Our state is facing a public health and economic crisis at an unprecedented scale. The impacts of both the COVID-19 pandemic and the climate crisis are disproportionately impacting working and lower-income people and communities of color. Similarly, many of the solutions needed to recover from the health and economic impacts of COVID-19 will also ease the transition to climate justice.
If Washington State takes bold and comprehensive action now, we can demonstrate pathways to a Just Transition, not only beyond this pandemic but to achieve our vision of a just, sustainable, and resilient society. The COVID-19 pandemic is not just a health crisis, it’s an environmental justice crisis. They are intertwined. While the pandemic exacerbates the disproportionate health and economic impacts of frontline communities, we know that climate change will result in additional harms disproportionately impacting people of color.
Here in Washington, the state legislature may take up a special session to respond to the crisis. Either way, planning is already underway to determine what will and won’t be on the table during the next full session starting in January 2021.
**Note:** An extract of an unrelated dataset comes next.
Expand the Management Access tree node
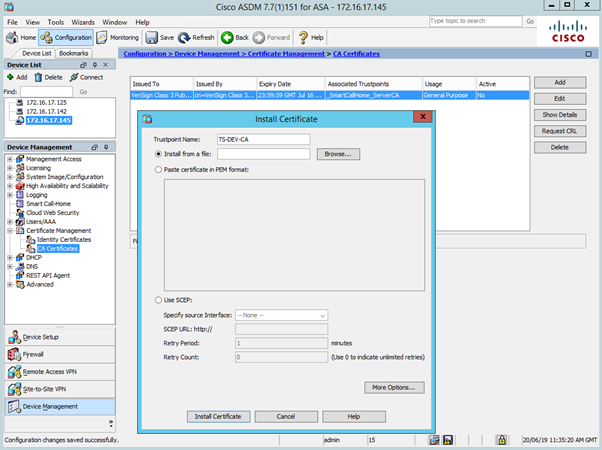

In an effort to ensure our communities’ voices are included in these venues, we’ve worked with our membership across Washington to develop policy recommendations for the path forward.
These bold steps include:
- Centering communities who are disproportionately impacted in decision-making, resource allocations, and evaluation of COVID-19 response and recovery.
- Strengthen place-based communities and self-determination by supporting culturally-rooted community based organizations.
- Provide immediate free, no-barriers access to COVID-19 health services and workplace safety measures while creating equitable, green revenue, and financing sources that support basic needs and green job opportunities accessible to all.
- Transition from extractive resources toward universal access to clean water and energy sufficiency.